**Görev Talimatı**
Aşağıdaki öğelerde "You are a GUI" ifadesinin geçtiği satırdan "pyautogui.click(x=19, y=61)" ifadesinin geçtiği satıra kadar uzanan bölümü, iki uç satır da dahil olmak üzere, aynen yeniden yaz. Resimleri yanıtına alma.

□ □ □

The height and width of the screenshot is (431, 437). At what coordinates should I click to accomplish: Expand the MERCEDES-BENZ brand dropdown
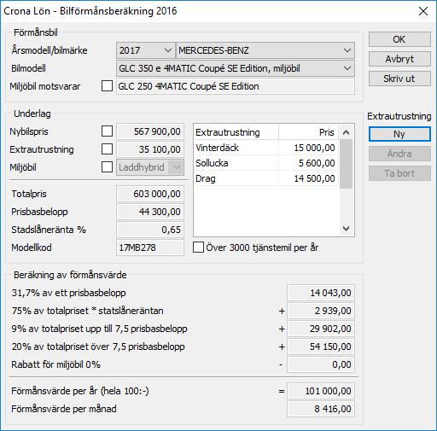point(265,50)

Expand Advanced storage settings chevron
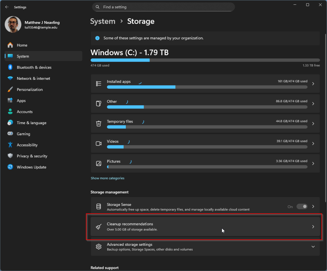(x=313, y=247)
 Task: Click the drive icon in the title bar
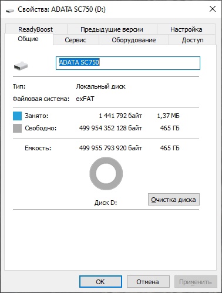9,10
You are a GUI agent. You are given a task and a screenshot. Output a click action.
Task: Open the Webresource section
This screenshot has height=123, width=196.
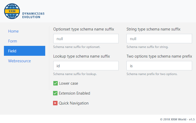pyautogui.click(x=19, y=61)
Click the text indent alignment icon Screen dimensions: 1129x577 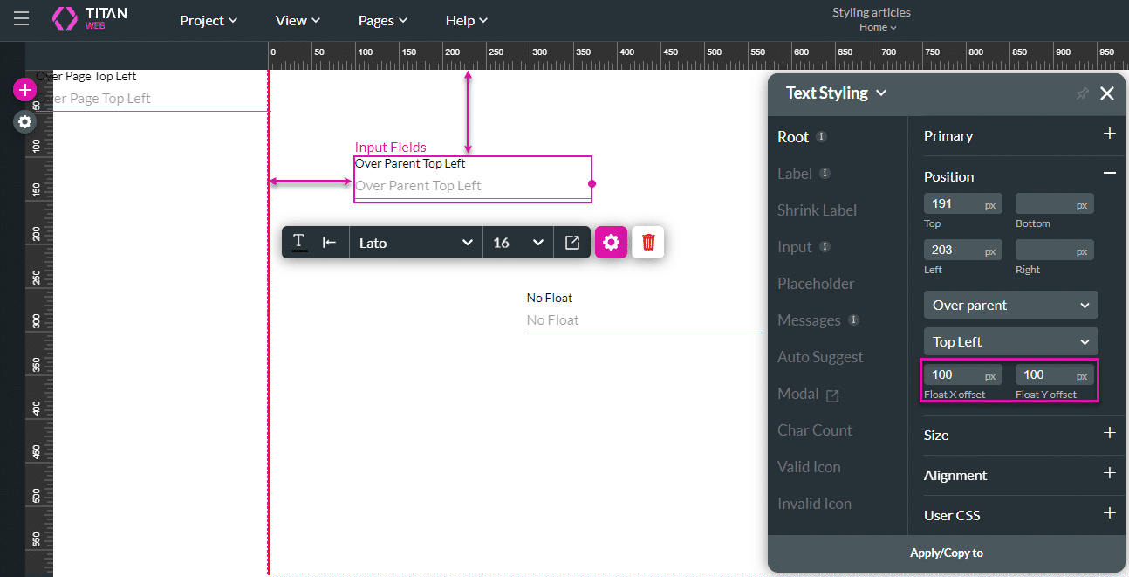click(330, 242)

□ □ □

**Görev Yanıtı**
You are a GUI agent. You are given a task and a screenshot. Output a click action.
Task: Open the Webresource section
This screenshot has height=123, width=196.
pyautogui.click(x=19, y=61)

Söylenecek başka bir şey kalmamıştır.